TASK GOAL ▸ With the material below, print exactly the lines between the line holding "Given: Click the brand value Shanyi Mingpin" and the line holding "Task: Upgrade the cluster version", inclusive. Add nothing else.

RECORD SET ▸
_____

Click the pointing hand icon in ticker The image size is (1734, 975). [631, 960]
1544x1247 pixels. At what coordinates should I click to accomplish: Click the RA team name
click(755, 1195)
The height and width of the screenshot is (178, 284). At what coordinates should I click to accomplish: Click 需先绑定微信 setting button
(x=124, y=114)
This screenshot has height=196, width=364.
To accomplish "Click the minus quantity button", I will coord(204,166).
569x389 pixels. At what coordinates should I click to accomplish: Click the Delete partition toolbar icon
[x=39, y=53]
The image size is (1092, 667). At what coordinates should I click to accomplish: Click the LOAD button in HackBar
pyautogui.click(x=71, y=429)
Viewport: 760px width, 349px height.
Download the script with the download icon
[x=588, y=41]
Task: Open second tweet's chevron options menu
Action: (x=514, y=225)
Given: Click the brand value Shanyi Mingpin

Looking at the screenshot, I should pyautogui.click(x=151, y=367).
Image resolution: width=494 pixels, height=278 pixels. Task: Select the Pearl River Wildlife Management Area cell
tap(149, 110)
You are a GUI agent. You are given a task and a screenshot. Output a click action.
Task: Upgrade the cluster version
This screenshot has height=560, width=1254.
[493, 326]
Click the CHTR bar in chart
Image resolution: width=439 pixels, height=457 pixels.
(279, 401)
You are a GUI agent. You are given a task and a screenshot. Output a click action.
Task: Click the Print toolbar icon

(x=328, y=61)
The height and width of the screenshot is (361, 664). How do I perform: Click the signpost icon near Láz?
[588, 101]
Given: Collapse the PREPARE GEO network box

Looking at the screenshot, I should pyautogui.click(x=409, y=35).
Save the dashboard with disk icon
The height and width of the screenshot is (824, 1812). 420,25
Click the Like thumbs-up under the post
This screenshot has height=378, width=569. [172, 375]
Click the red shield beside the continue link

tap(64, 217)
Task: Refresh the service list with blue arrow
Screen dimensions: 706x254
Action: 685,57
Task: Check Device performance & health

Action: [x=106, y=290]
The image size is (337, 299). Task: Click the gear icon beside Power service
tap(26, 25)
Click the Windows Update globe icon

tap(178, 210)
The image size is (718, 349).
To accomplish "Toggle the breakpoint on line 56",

_____

RESULT FOR THIS EXERCISE ▸
Given: Click the brand value Shanyi Mingpin

Looking at the screenshot, I should pyautogui.click(x=151, y=367).
Image resolution: width=494 pixels, height=278 pixels. Task: Select the Pearl River Wildlife Management Area cell
tap(149, 110)
You are a GUI agent. You are given a task and a screenshot. Output a click action.
Task: Upgrade the cluster version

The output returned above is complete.